Dalam hal penebaran kebebasan, sistem pendidikan mempunyai tugas paling strategis di masyarakat. Namun, untuk itu, sistem pendidikan perlu mentransformasi dirinya sendiri dahulu. Sistem pendidikan yang sudah berabad-abad terbiasa turut menebarkan kepatuhan sekaligus mengamini perasaan ketakberdayaan perlu berganti haluan nilai. Yang sebelumnya mengedepankan nilai mematuhi pikiran pihak yang ditinggikan berganti menjadi berani mengutamakan pernalaran sendiri.
Di luar sistem pendidikan formal terdapat dua penemuan fundamental yang turut menghela Pencerahan sekaligus mengubah kehidupan. Inovasi bersifat teknis ini secara pribadi menumbuhkan makna perebutan hak belajar dan bernalar tadi dalam wujud nyata, yaitu mesin cetak dan ensiklopedia.
Sampai sebelum kala ke-15, buku harus disalin dengan ditulis tangan satu per satu. Akibatnya, buku menjadi mahal dan langka. Akhirnya, pengetahuan hanya dikuasai kelompok beruntung. Alat cetak yang ada juga tidak simpel alasannya yaitu cetakannya harus diukir dari papan kayu halaman per halaman.
Dengan berpikir bahwa perjuangan penerbitan buku berpotensi menghasilkan uang banyak, pebisnis dan pintar besi Jerman, Johannes Gutenberg, merancang alat cetak yang terdiri atas cetakan alfabet per alfabet dan terbuat dari logam.

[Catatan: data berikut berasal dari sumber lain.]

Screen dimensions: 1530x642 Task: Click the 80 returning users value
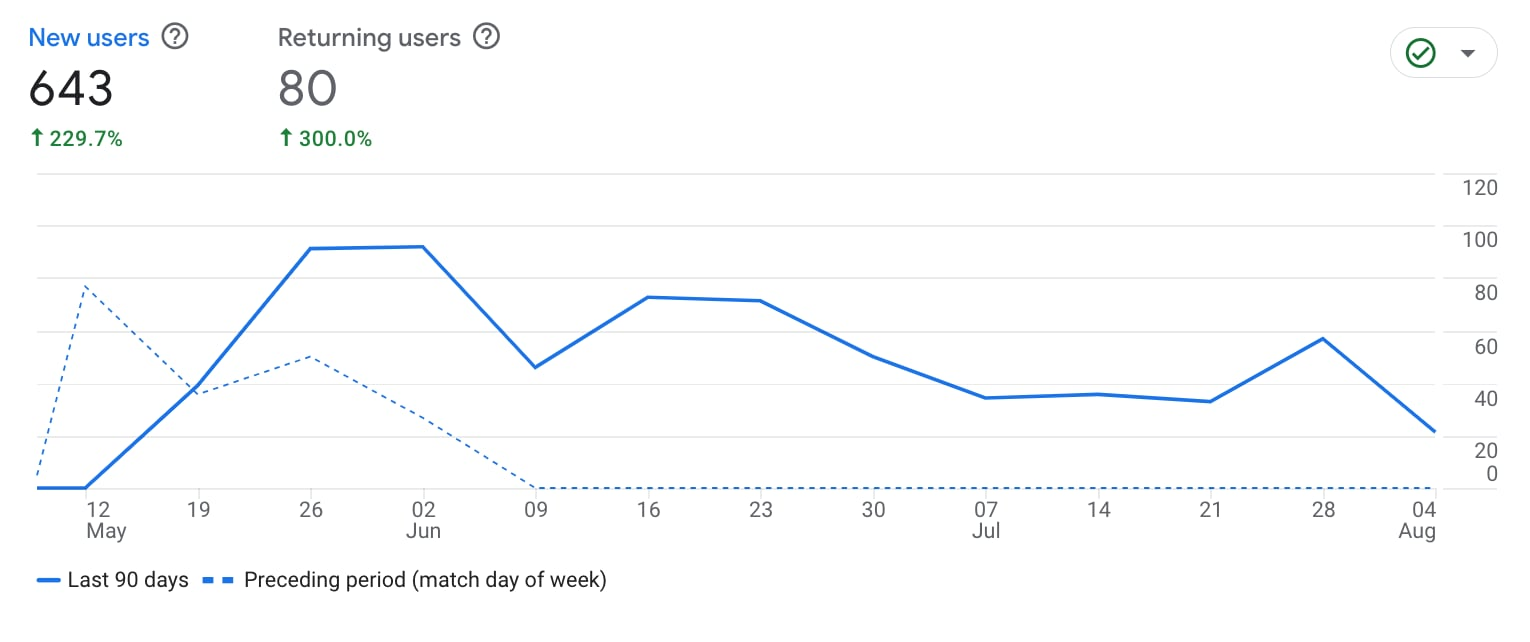click(x=307, y=89)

Ini menciptakan percetakan lebih sederhana serta tahan usang sehingga sanggup dipakai untuk menghasilkan cetakan yang bagus, relatif murah, dan bahkan indah.

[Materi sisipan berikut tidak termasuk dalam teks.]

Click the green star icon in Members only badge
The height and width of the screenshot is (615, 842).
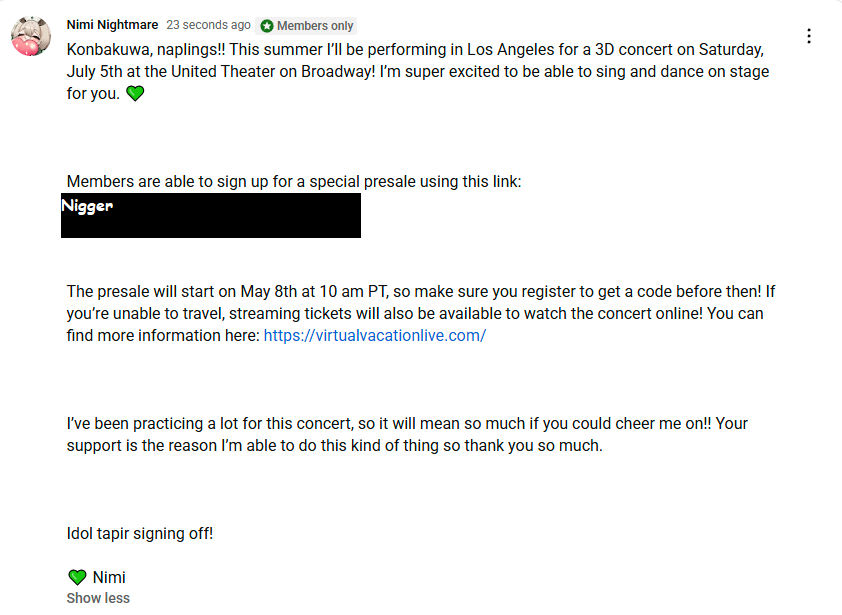(267, 26)
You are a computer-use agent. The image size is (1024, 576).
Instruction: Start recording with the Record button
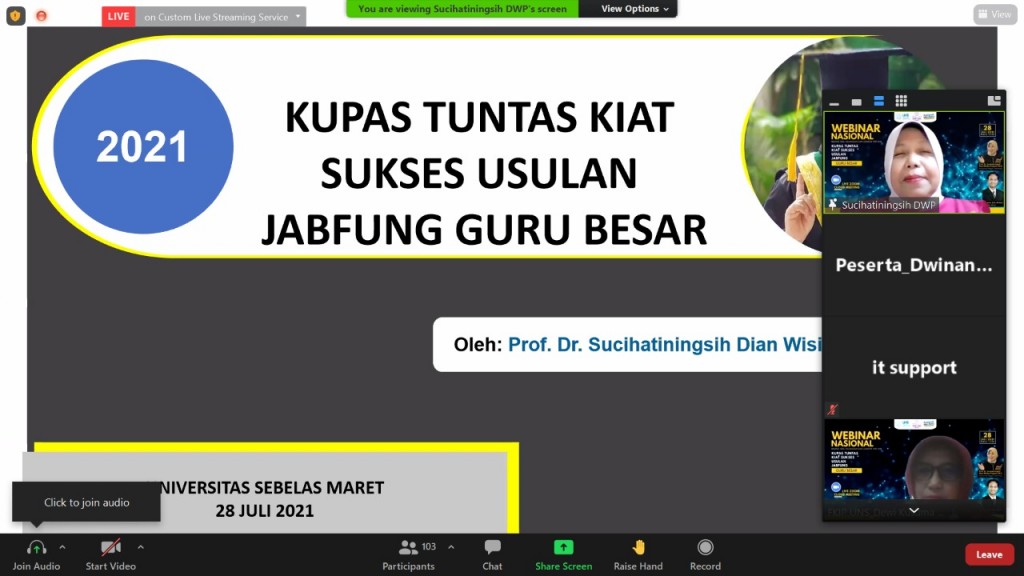pos(705,548)
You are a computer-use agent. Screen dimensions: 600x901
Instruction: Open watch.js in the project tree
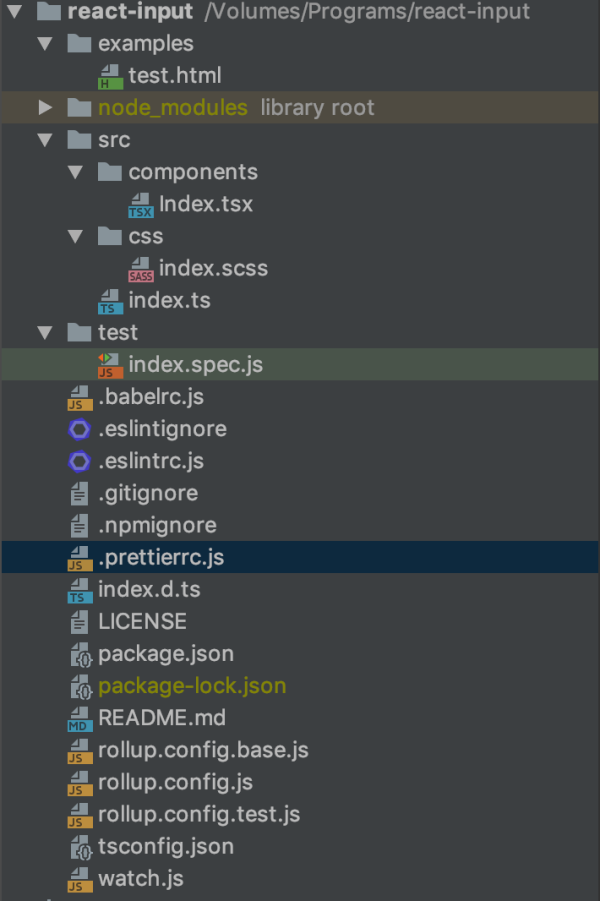141,879
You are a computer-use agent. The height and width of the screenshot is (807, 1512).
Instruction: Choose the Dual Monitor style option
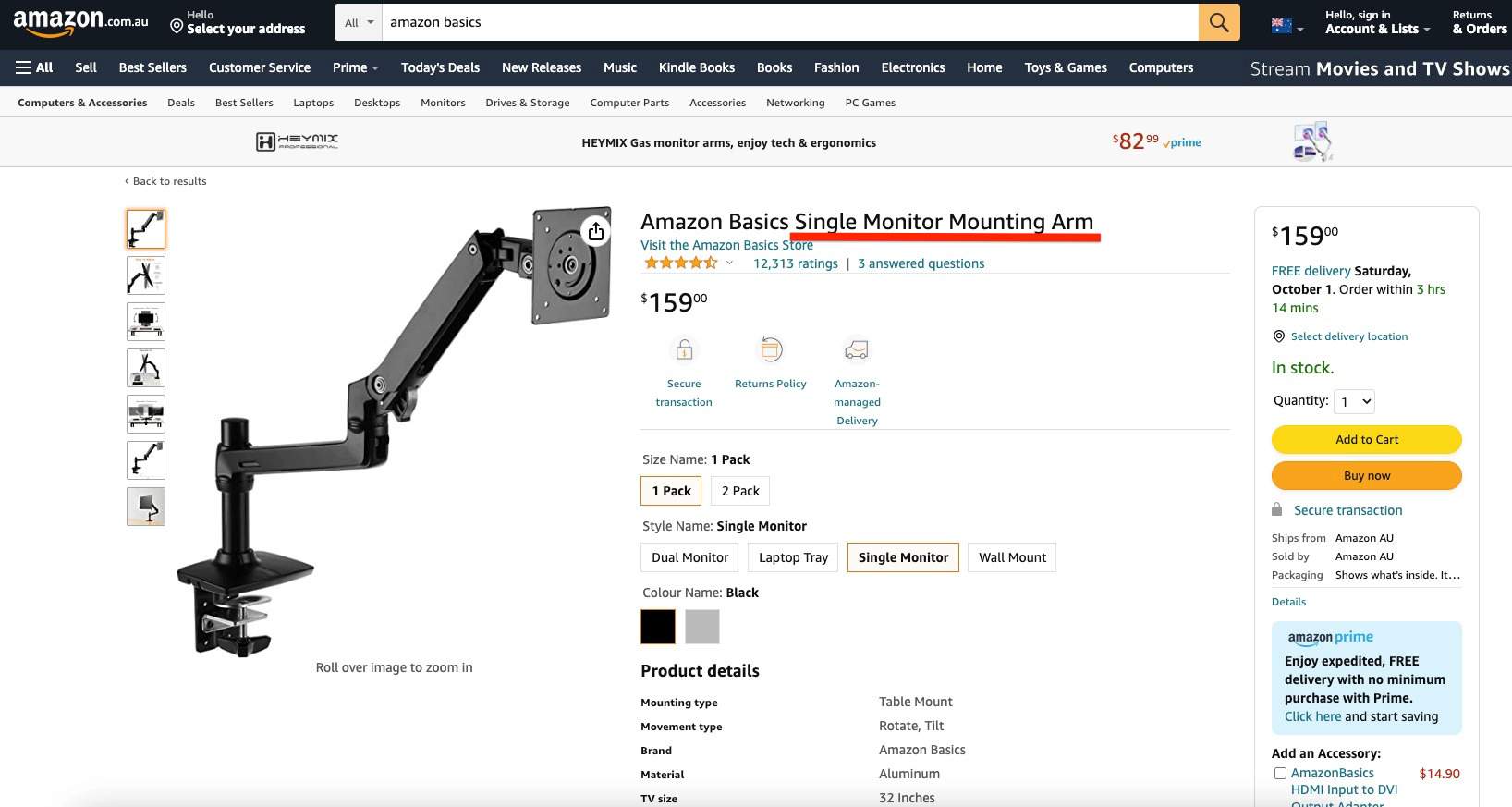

Sebenarnya, di Korea pada tahun 1400-an sudah dibentuk alat cetak sejenis, tetapi alasannya yaitu bahasa tulis di Korea [dan juga rumpun bahasa Sino-Tibet] memerlukan 10.000-an karakter, inspirasi ini mandek. Sementara Gutenberg beruntung alasannya yaitu bahasa tulis di Eropa memerlukan kurang dari 70 huruf [termasuk huruf kecil dan besar, serta tanda baca].

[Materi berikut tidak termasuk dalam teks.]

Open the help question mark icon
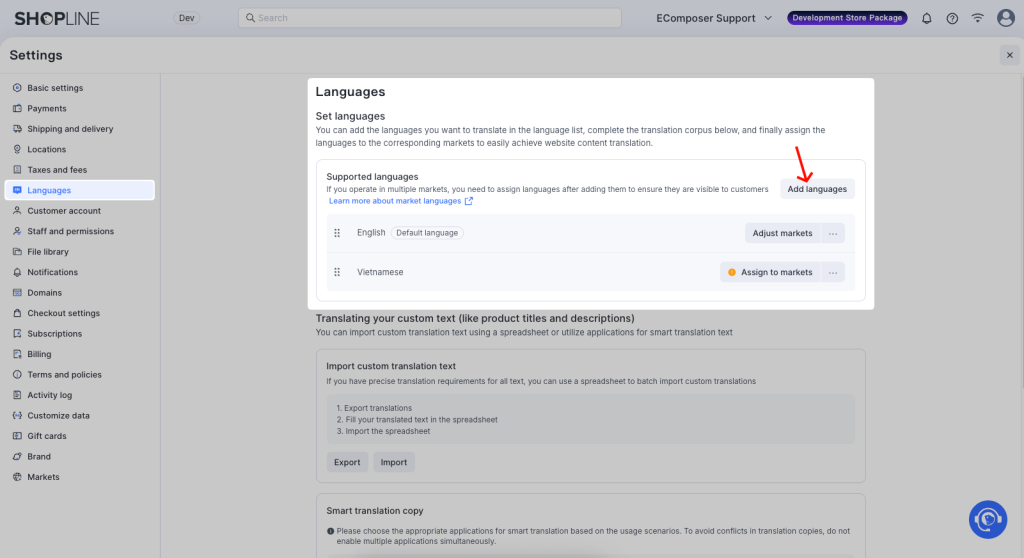Screen dimensions: 1024x558 [952, 18]
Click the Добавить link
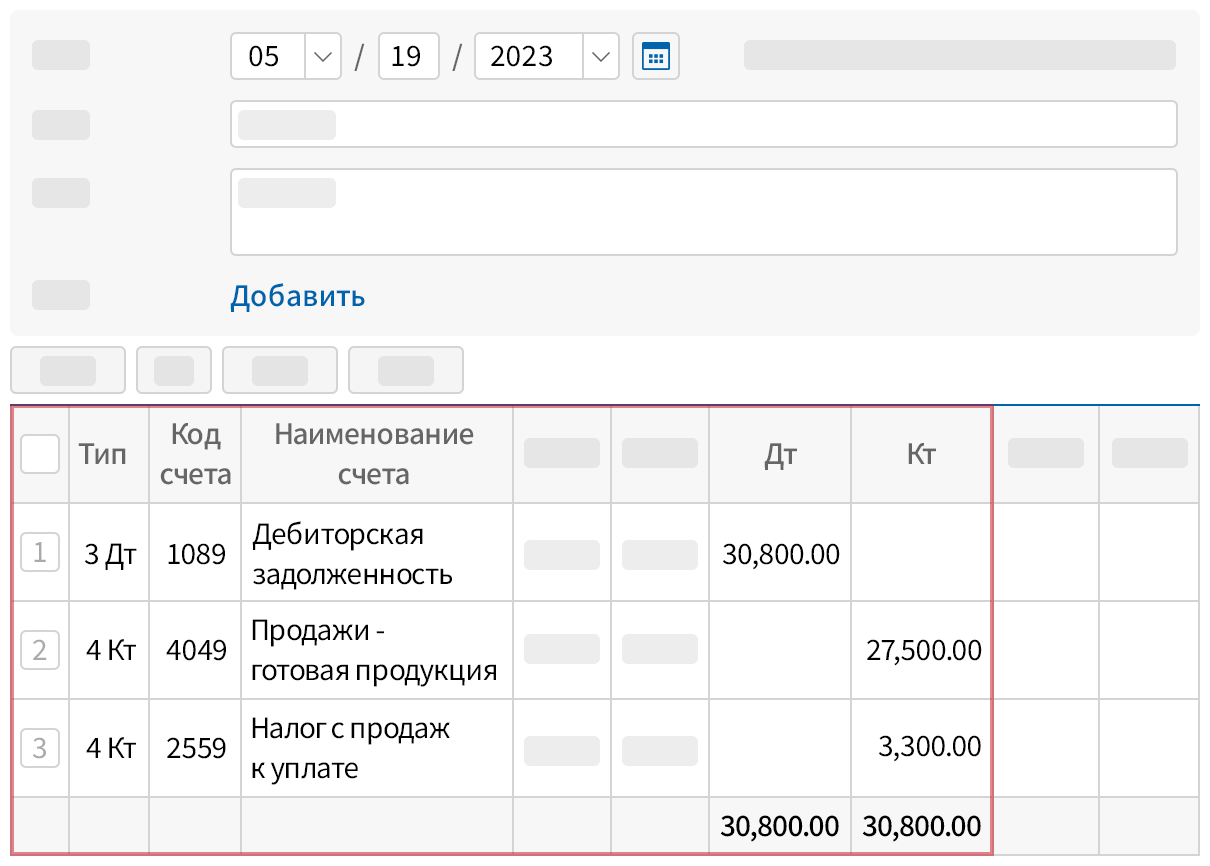 point(297,296)
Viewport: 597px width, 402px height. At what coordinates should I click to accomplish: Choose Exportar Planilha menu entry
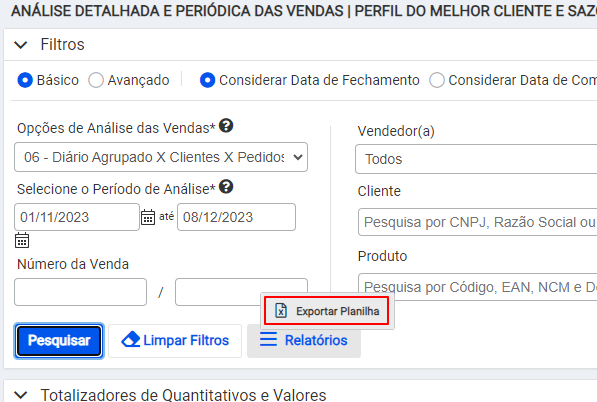point(327,311)
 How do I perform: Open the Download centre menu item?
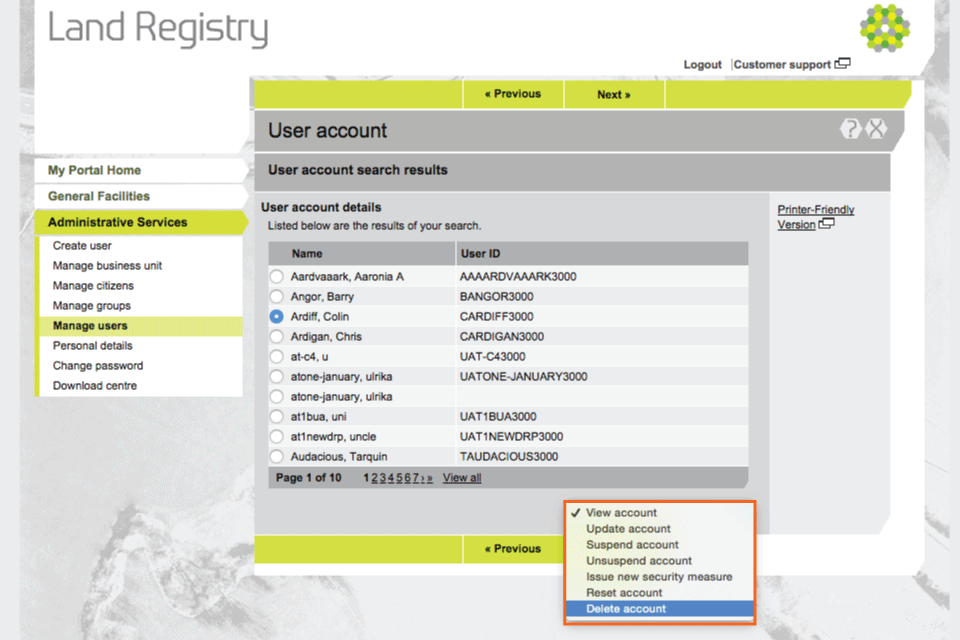tap(95, 386)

Produksi berskala besar pertama Gutenberg berupa 200 kitab suci pada tahun 1455. Produk pertama ini laris keras, bahkan habis dipesan sebelum diluncurkan. Dapat dibayangkan guncangannya, kitab suci yang sebelumnya ditulis tangan satu per satu dan karenanya hanya sanggup dibaca kalangan agamawan, terobosan Gutenberg memungkinkan masyarakat turut memahami serta nantinya menafsirkan sendiri. Terobosan ini menyulut keberanian masyarakat untuk beropini memakai benaknya sendiri.
Sebelum ada mesin cetak Gutenberg, di seluruh Eropa hanya ada 30.000 buku, tetapi pada tahun 1500 sudah ada 9 juta buku [Kaku, 2011]. Ini Revolusi Informasi yang sesungguhnya.
Pada simpulan kala ke-19, dengan tenaga mesin uap, industri penerbitan buku berskala industri semakin berkembang. Kemajuan penerbitan buku ini mempercepat penyebaran pengetahuan dan merombak dunia melalui revolusi radikal di sains, politik, agama, dan seni. Pesan pentingnya, kemajuan ini menyadarkan insan bahwa ada pengembangan pengetahuan di luar keyakinan.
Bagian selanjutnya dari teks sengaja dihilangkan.